Cet animal d'Egypte, du bord du Nil, est un modèle selon l'Église. Blanc, très propre, il est considéré plein de piété et de vertu. Il est l'image du sacrifice.

Enluminure, médiathèque de Troyes, ms 177, f144v

Si ses petits meurent pour une raison ou une autre, la mère pélican se perce le poitrail avec son bec et, en les arrosant de son sang, les ressuscite. 

Église de Villiers-sous-Chizé (Deux-Sèvres), église en ruine, voussure d'une ancienne fenêtre.

Il est l'image du Christ saignant sur sa croix pour racheter nos péchés ou de Dieu ressuscitant son fils trois jours après sa mort.

Extrait du vitrail dit "de la litanie des saints" de La Chapelle sud de l'église de Saint-Jean-d'Angle (Charente-Maritime), auteur inconnu contemporain.

le pélican devient ainsi le symbole de la résurrection.

Église de Lusignan (Vienne), voussure du portail sud sous le porche.

dans certains écrits, il est raconté dans un drame familial : "quelques jours après leur naissance les jeunes pélicans sont affamés.
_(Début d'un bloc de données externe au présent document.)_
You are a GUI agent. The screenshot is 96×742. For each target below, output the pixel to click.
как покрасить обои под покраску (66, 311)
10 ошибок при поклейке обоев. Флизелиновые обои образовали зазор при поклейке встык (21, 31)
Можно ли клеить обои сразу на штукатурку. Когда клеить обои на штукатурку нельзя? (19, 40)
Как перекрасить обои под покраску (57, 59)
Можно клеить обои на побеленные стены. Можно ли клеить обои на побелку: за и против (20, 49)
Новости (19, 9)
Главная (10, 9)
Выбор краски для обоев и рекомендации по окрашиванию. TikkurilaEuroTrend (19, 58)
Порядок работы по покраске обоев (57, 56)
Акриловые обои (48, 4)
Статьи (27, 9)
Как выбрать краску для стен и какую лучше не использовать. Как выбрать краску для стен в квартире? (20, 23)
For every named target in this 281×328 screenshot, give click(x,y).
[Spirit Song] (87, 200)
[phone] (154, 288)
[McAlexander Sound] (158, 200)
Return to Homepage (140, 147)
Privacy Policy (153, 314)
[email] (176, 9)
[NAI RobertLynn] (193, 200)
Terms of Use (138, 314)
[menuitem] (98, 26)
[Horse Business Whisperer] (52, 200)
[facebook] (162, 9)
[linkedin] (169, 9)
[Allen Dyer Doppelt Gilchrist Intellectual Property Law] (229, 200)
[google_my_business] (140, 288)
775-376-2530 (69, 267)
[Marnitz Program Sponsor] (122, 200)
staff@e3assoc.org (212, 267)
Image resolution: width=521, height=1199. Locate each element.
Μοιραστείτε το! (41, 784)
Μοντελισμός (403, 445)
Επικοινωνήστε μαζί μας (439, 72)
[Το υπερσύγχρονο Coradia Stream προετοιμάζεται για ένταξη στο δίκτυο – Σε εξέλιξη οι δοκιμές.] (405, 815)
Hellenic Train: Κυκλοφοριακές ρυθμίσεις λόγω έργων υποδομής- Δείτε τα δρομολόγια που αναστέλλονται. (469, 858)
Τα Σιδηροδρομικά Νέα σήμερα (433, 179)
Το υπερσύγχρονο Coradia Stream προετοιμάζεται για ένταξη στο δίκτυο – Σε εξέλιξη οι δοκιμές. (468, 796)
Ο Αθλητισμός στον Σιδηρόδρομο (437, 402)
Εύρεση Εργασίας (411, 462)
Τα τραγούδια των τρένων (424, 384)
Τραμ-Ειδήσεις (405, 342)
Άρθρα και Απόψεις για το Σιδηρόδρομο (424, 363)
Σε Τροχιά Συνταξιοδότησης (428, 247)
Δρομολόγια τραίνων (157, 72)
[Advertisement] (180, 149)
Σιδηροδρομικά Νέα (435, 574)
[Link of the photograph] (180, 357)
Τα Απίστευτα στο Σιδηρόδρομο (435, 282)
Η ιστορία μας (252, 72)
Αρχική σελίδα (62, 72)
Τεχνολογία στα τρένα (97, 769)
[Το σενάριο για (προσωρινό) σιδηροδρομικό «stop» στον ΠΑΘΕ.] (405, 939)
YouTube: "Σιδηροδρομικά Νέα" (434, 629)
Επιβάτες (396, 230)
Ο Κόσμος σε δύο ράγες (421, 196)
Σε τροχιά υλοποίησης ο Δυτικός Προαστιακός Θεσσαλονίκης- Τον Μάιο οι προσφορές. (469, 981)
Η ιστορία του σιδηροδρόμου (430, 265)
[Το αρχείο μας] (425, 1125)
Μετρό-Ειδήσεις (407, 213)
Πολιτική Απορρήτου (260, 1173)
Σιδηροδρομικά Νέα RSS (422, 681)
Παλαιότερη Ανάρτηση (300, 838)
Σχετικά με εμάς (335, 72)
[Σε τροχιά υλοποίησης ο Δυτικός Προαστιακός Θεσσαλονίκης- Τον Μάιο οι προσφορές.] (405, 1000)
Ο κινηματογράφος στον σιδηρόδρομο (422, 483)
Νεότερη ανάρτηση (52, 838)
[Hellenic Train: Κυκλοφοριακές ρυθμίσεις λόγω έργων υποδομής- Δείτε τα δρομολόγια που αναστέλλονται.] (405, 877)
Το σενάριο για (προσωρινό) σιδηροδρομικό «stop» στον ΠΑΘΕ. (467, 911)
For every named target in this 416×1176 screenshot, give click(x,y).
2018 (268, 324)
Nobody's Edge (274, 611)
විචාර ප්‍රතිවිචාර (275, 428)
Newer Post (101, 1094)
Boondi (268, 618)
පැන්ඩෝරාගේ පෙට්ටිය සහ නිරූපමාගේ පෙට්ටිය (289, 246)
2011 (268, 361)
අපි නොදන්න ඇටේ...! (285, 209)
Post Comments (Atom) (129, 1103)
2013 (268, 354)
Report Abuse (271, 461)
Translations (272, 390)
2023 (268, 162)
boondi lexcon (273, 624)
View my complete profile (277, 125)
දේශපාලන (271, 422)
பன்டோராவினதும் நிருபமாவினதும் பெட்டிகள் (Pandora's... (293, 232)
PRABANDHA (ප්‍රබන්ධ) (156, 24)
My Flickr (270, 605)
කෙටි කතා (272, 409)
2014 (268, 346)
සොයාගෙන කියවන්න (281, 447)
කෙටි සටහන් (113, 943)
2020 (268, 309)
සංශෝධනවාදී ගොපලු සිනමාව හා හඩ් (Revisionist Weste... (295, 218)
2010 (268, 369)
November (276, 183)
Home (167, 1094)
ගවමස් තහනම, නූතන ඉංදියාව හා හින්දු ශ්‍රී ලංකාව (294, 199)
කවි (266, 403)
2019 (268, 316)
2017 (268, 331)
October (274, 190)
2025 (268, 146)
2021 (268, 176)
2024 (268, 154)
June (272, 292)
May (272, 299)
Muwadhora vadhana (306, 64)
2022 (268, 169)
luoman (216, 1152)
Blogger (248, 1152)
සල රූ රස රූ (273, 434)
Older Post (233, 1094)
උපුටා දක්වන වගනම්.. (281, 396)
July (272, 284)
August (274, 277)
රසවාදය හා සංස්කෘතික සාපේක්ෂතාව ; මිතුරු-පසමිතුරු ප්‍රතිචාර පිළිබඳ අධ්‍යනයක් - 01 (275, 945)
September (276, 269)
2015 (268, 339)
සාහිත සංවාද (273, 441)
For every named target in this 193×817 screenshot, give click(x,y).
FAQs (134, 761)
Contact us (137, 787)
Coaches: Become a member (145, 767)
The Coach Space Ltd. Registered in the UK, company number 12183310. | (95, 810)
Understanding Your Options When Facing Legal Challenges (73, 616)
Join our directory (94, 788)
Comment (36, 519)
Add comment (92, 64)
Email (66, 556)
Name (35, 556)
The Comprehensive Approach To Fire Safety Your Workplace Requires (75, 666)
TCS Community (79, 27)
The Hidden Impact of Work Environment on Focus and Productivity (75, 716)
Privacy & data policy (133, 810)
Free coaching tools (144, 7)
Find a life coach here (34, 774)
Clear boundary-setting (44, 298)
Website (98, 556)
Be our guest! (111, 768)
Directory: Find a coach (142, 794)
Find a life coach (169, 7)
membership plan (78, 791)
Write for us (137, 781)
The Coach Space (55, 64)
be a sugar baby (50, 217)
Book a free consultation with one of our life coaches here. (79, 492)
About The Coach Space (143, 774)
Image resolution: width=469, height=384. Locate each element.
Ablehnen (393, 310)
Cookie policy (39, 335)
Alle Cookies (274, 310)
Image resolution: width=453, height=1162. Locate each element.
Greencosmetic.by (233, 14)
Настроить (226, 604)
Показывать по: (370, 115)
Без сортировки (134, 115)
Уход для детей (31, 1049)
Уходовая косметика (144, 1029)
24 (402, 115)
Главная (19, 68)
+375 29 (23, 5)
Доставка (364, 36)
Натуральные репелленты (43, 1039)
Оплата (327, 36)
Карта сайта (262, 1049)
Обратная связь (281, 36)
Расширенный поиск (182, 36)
Ils frappent leurs parents avec leur petit bec pointu. Agacé, le père les frappe et oubliant sa force, les tue. Honteux, il s'éloigne du nid et va faire pénitence. la mère désespérée pousse des cris, bat des ailes, se perce le flanc et inonde ses enfants de son sang. Les bébés renaissent ..."

Cathédrale de Metz, fronton du portail

"... épuisée la mère se couche au fond du nid et se prépare à mourir. Ingrats certains des petits la laissent dans cet état, mais d'autres, plus généreux et reconnaissants, vont lui chercher de la nourriture pour qu'elle retrouve sa vigueur. Lorsque le père revient et apprend la conduite de ses fils, il châtie les mauvais et récompense les bons". Les bonnes âmes seront accueillies près de Dieu, les mauvaises âmes seront punies aux enfers !

Église de Matha-Marestay (Charente-Maritime), chapiteau d'une fenêtre nord.

Il y a selon les physiologus (manuscrits regroupant toutes les connaissances sur la faune et la flore médiévale), deux variétés de pélicans. Le premier vit dans les rivières et mange des poissons ...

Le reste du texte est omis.